Burlington Resources in Houston, which has recently issued USD1.5 billion in fixed-rate debt, is being bombarded by calls from bulge-bracket investment firms pitching interest-rate swaps following its purchase of Canadian Hunter Exploration earlier this month. "Numerous banks are pitching us deals. The phone is constantly ringing," said Dan Hawk, v.p. of the treasury.
Hawk added that if Burlington were to enter interest-rate swaps it would be its first foray in the market in more than three years. Previously it was happy with the level of fixed-rate exposure, but the USD1.5 billion bond offering has made it reconsider its position, according to Hawk.
Morgan Stanley, J.P. Morgan, and Merrill Lynch, all of which have already contacted the energy company, are among Burlington's largest relationship banks and would likely be tapped as possible counterparties for any swap deal, Hawk said. The company is likely to execute the swaps with more than one derivatives house. All three firms declined comment.
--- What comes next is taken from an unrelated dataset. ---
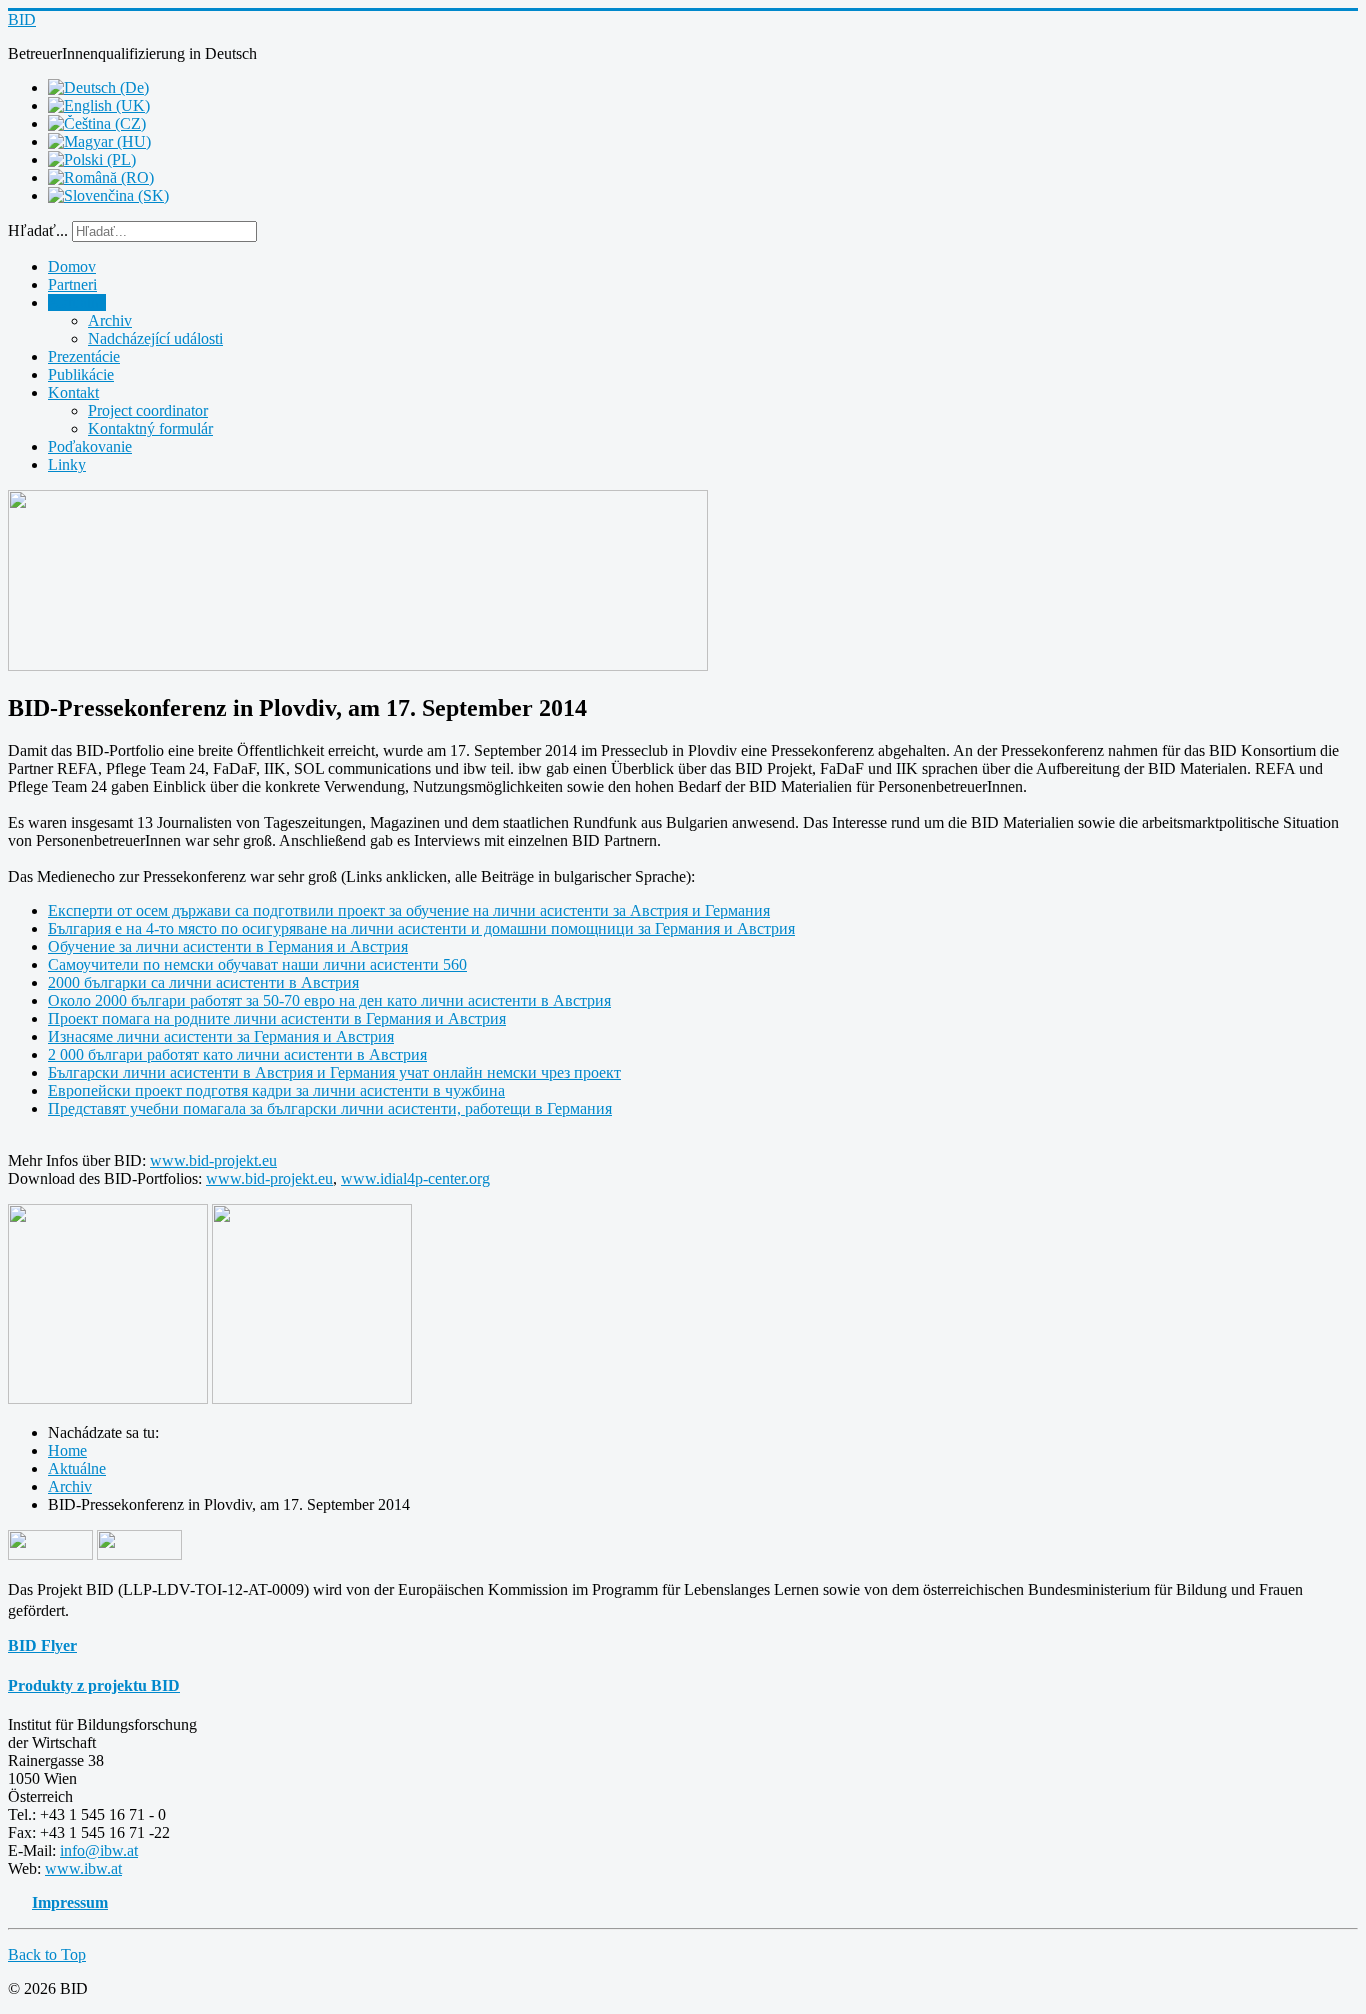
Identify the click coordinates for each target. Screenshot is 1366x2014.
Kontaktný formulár (150, 428)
Hawk added that Burlington is considering pulling the trigger on several interest-rate swaps next year as a way to reduce its interest-rate exposure. "We have a substantial amount of fixed-rate debt. We're going to take a look at a possible swap and see if makes sense," Hawk said. The likely plan would be for Burlington Resources to enter interest-rate swaps in which the company pays a floating rate and receives the fixed rate of the bond offering. Its November offerings were in three tranches. The five-year notes pay 5.6%, the 10-year notes pay 6.4% and the 30-year notes pay 7.25%.